[INPUT — start]
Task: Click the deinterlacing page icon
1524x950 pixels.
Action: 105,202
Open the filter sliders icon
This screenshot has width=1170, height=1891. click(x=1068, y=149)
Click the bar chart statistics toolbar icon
[INPUT — finish]
*HOW TO COMPLETE THIS TASK*: All of the material is to be duplicated exactly.

*ANSWER AREA*:
Task: Click the deinterlacing page icon
1524x950 pixels.
Action: 105,202
Open the filter sliders icon
This screenshot has width=1170, height=1891. click(x=1068, y=149)
Click the bar chart statistics toolbar icon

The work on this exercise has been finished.